UK man wanted to create child jihadists, gets convicted
A man who used his role as an unqualified teacher to try and recruit an "army" of children to commit terror attacks was convicted in a British court on Friday
Umar Ahmed Haque
A man who used his role as an unqualified teacher to try and recruit an "army" of children to commit terror attacks was convicted in a British court on Friday.
Umar Ahmed Haque, 25, tried to radicalise children to commit "a multi-faceted attack on businesses and communities in London", according to a Metropolitan Police statement.

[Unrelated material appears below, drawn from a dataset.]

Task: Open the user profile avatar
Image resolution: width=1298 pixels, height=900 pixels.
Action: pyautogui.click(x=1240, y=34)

Haque, from east London, showed pupils at an after-school madrasa videos of "extreme terrorist violence" and made them "roleplay terrorists" stabbing police officers. His two accomplices, Abuthaher Mamun, 29, and Muhammad Abid, 27, were also convicted at London's Old Bailey court.

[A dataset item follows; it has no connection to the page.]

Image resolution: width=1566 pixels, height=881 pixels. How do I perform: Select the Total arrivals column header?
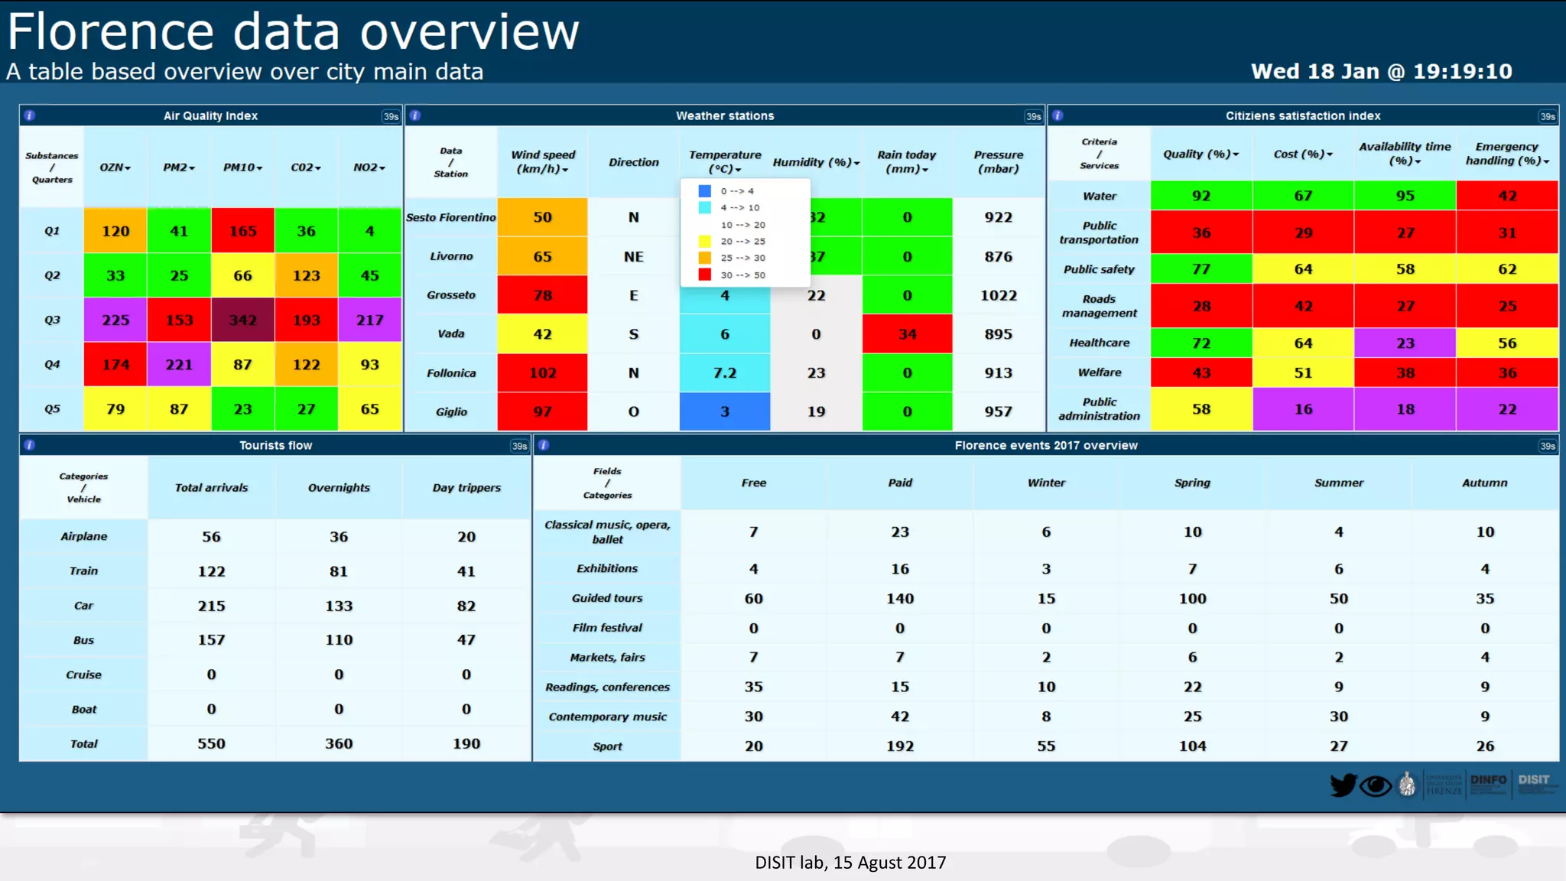[211, 488]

"Haque was a dangerous man who was inspired by attacks in Europe and Westminster. He wanted to orchestrate numerous attacks at once, using guns, knives, bombs and large cars to kill innocent people," said Dean Haydon, head of the Met Police Counter Terrorism Command.
"We recovered a number of exercise books from his home and it was evident from his notes that his plan was a long-term one. Further investigation revealed that Haque had also attempted to radicalise 55 children aged 11 to 14 while working at the Ripple Road Mosque. They told police how Haque made them roleplay terrorists, with the children being made to stab the 'police officers' to death. "The children were paralysed by fear and too afraid to confide in anyone," he added.